CULLOWHEE – A group of Western North Carolina high school students will pedal and paddle their way across nearly 500 miles of Montana this summer as they follow the path of Lewis and Clark in a trip sponsored by Western Carolina University's Talent Search Program.

The “Lewis and Clark Expedition of Rediscovery” is a project in which students enrolled in the Talent Search program are attempting to retrace the famed explorers' entire route over four summers by hiking, bicycling and paddling from St. Louis, Mo., to the Pacific coast of Oregon .

Last summer, the first group of eight students cycled 450 miles between St. Louis and Yankton, S.D. This year's group of nine students will mount “aluminum horses” -- their mountain bikes -- on June 28 at Wolf Point, Mont., and head west across the plains, said Todd Murdock, director of Western's Talent Search Program.

After eight days and 420 miles of cycling, the students and Talent Search staff and volunteers will board canoes to paddle 48 miles of the Missouri River over four days. The group will fly back to Atlanta on July 11.

The Corps of Discovery, led by Meriwether Lewis and William Clark, began its four-year journey in 1803, traveling from St. Louis to the Pacific and opening up the American West for exploration. During the bicentennial anniversary of that legendary event, the Expedition of Rediscovery provides an opportunity for the students to test themselves mentally and physically, learn some history and find out how to get along in a group and make group decisions, Murdock said.

Talent Search is a federally funded program that Western has hosted for 23 years. Students join the program in the seventh grade and the Talent Search staff follows them through to their high school graduations, providing academic, career and financial aid counseling while encouraging the students to go to the post-secondary school of their choice. One of the primary methods used by Western's program to help young people expand their horizons is outdoor adventure.
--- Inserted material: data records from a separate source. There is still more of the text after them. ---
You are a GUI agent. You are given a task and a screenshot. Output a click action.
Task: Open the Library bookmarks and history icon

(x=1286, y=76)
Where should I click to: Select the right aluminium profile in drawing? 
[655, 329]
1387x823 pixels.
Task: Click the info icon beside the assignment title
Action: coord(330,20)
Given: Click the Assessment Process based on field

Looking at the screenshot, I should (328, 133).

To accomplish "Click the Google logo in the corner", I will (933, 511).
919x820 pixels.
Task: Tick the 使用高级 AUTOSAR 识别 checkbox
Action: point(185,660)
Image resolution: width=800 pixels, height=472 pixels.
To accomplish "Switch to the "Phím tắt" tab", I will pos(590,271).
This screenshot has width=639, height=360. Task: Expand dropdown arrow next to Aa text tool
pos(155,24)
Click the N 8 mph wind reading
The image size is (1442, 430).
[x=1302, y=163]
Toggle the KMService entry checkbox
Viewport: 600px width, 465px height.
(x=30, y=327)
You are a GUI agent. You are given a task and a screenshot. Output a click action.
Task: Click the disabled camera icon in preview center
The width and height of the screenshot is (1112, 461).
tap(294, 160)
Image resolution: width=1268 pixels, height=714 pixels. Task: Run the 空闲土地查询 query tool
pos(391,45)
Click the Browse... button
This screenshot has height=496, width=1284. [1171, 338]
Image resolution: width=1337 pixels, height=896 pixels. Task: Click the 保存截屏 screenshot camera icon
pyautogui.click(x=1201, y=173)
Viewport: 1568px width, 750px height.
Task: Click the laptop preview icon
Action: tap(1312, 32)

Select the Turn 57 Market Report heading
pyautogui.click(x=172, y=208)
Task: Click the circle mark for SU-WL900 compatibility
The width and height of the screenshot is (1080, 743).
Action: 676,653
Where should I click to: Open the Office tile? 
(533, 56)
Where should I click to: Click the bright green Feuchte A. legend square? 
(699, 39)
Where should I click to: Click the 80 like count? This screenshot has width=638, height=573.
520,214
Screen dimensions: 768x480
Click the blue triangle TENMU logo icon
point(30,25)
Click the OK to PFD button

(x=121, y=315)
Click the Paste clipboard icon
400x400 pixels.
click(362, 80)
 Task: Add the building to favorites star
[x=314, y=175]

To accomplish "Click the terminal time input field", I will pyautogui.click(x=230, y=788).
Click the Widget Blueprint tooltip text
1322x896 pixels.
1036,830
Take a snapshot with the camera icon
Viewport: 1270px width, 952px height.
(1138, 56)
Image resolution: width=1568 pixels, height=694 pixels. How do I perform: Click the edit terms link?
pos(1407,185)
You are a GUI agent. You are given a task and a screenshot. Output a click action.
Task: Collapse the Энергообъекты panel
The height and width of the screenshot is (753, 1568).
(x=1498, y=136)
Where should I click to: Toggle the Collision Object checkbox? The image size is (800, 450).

Western's Talent Search staff currently works with about 900 middle and high school students from Cherokee, Clay, Graham, Jackson, Macon and Swain counties, and from the Qualla Boundary.

This year's group of nine student participants includes four students who completed the first leg of the Expedition of Rediscovery last year, Murdock said. The four returnees were part of a group of 16 Talent Search students who met on Western's campus in April for a “shakedown session,” which featured a cold-weather bike ride and campout. Nine of the 16 were chosen to go on this year's trip.

The four students who are coming back for their second experience on the Lewis and Clark path are Jason Murphy and Isaac Rhodes, both students at Hiwassee Dam High School; Drew Bowers of Swain County High School; and Jason Crisp of Smoky Mountain High School .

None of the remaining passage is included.